Joining other senior Royal Air Force brass in a submachine-gun target match, Britain's sporting Chief of Air Staff Sir Dermot Boyle sprayed much lead to little avail, wound up 21st in an eagle-eyed field of 22 officers. He took his crushing defeat stoically: "Either I'm a very bad shot or there's a great deal of insubordination in the air force."
Mop-haired Pianist Van Cliburn, 24, recently given to muttering about his mysterious true love, either unveiled the damsel herself or made a third party quite jealous. Stalked by a photographer for the London Evening News, Van was spotted strolling hand in hand with pretty, young (19) Tonina Dorati, daughter of the Minneapolis Symphony Orchestra's Conductor Antal Dorati, now also on a European tour. Earlier, Cliburn characterized his nameless heartthrob as "someone who thinks she's a musician--but she's not." By coincidence, Tonina plays the piano without distinction.
Karim Aga Khan IV, 22, and Harvard University had a mutually satisfying parting. He got a bachelor of arts degree (with honors in history); Harvard got from the serious-minded Aga Khan, spiritual head of some 20 million Ismaeli Moslems, $50,000 for scholarships to Middle Eastern students, preferably Moslems, over the next ten years. Said he: "I know now that I shall never regret the decision I took after succeeding to my grandfather's title to return and complete my studies at Harvard . . . This university is among the greatest inspirers of liberal scholarship in the modern world."
Invited to address the Woman's National Democratic Club in Washington as its first "nonpolitical speaker" in ages, Actor Ralph Bellamy, a superb young Franklin D. Roosevelt in Broadway's long-running Sunrise at Campobello, startled the ladies by opening with a political announcement.
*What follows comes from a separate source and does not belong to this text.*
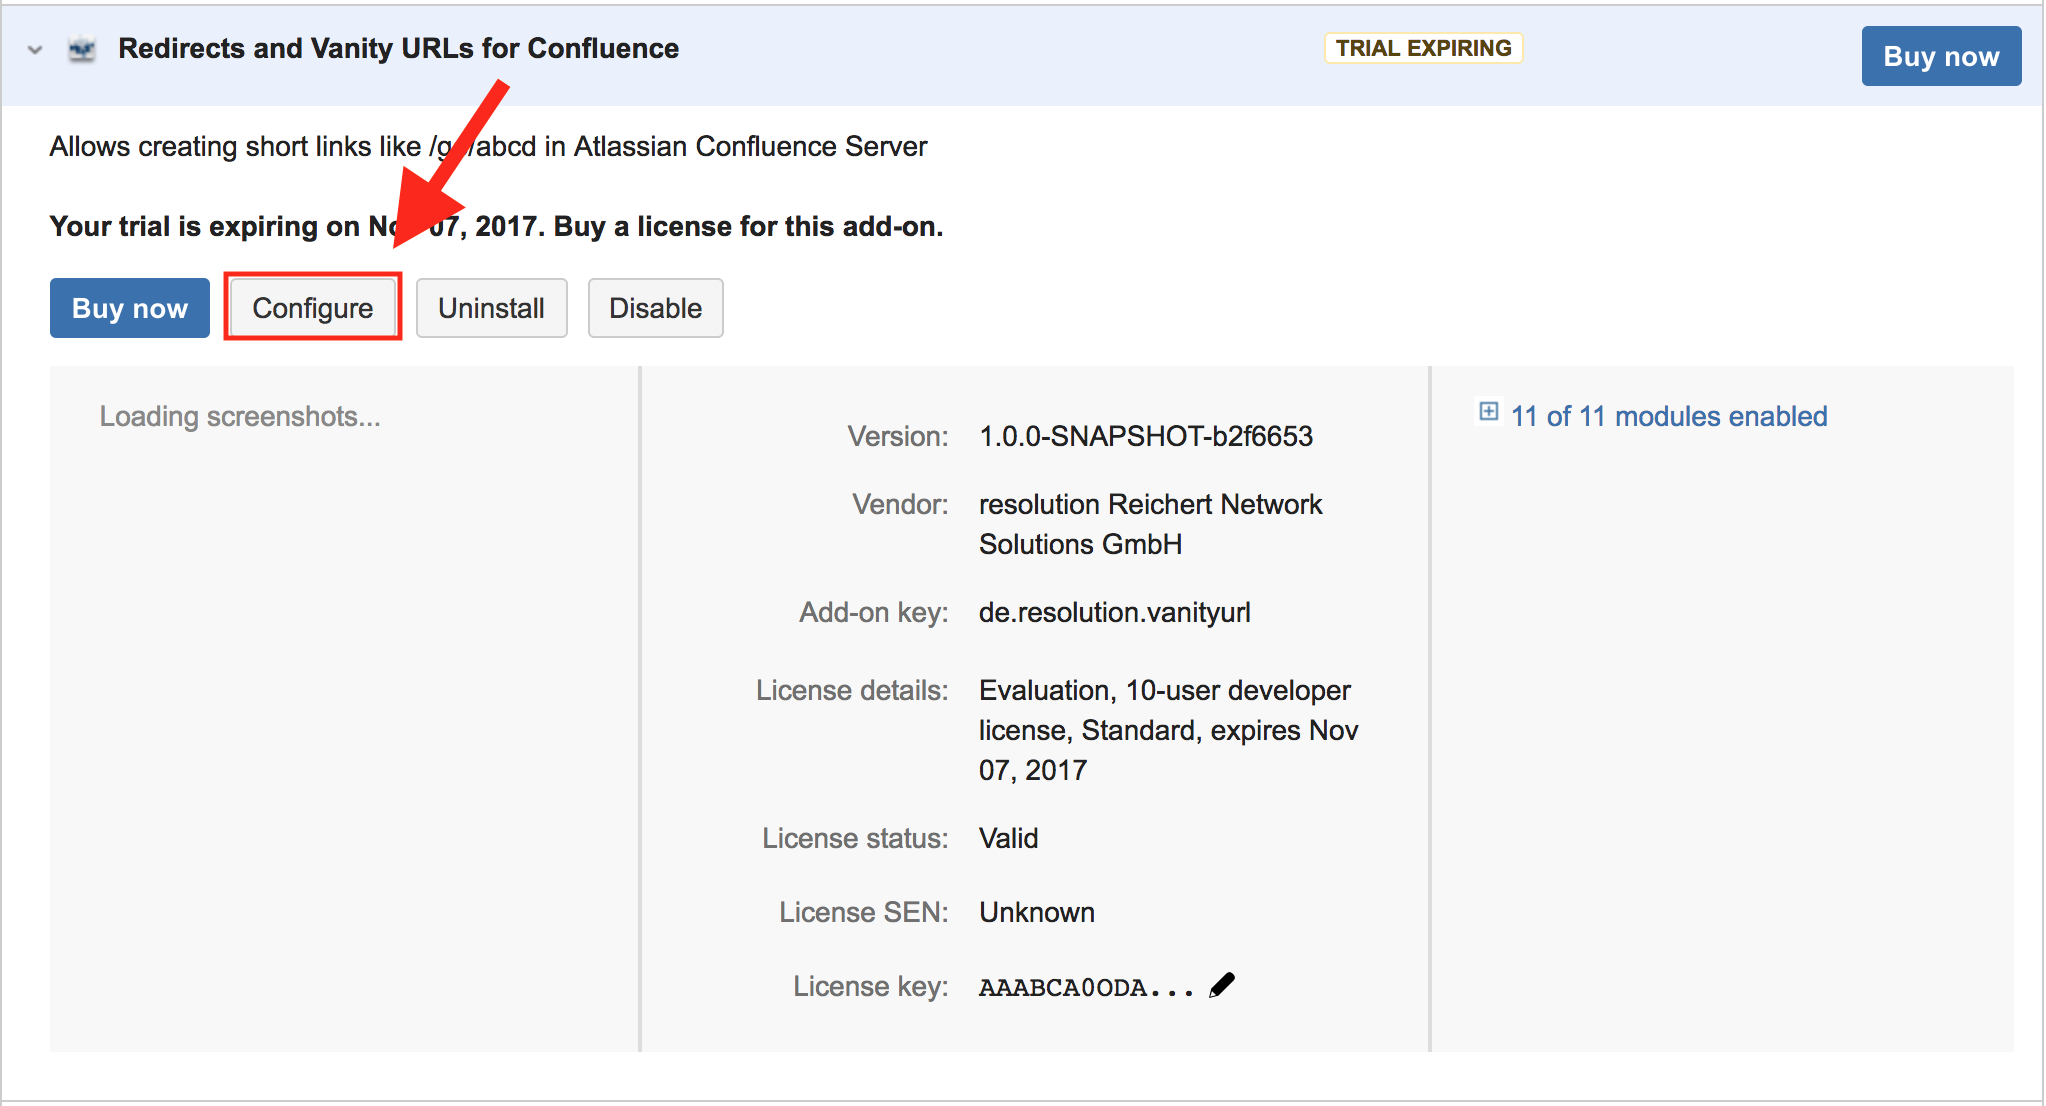Select the version number 1.0.0-SNAPSHOT-b2f6653
The width and height of the screenshot is (2046, 1106).
point(1146,436)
Said Bellamy forthrightly: "I'm a registered Democrat--but I voted for Ike."
What did Evangelist Billy Graham and Wife Ruth observe on their afternoon stroll through the parks of London? Britain's newsmen grew more curious as Graham tossed out hints like purple confetti. Said he: "I have traveled all over the world and never seen anything like it!" Pressed for specifics, he allowed: "The parks looked as if they had been turned into a bedroom." Still an ambiguous witness, he served up some advice for all young folks: "The new generation is better acquainted with Jayne Mansfield's statistics than they are with the Seventh Commandment . . . Slow down! Sex is a great thing--so long as it is not misused." Then, after he sipped tea with Queen Elizabeth II and Prince Philip at Buckingham Palace, Sightseer Graham was at last pinned down by an insistent reporter just as he was boarding a plane for Moscow. What "embarrassed" the Grahams: "We saw two couples in the midst of the sex act in daylight."
Tokyo announced that Wall Street Lawyer Thomas E. Dewey will be retained for a year to help Japan boost its exports and ride herd on Japan's commercial interests in the U.S. Fee (including Dewey's anticipated expense account): $200,000. But someone had goofed. Next day, after Dewey's office issued a firm "no comment," Japan's government allowed that the deal is not sealed as yet. Premature publicity may have doomed it.
Negro Playwright Lorraine Hansberry, 28, whose Broadway hit, A Raisin in the Sun (TIME, March 23), was voted Broadway's best by Manhattan's drama critics, was trapped in an embarrassing predicament. Her play chronicles the many miseries and few joys of a poor Negro family in Chicago's ugly South Side slums. Last week the city of Chicago sued Lorraine and four others in her family for not correcting a long list of building-code violations (bad wiring, rats, falling plaster, etc.) in eight tenements owned by the Hansberrys. Location: the ugly South Side slums.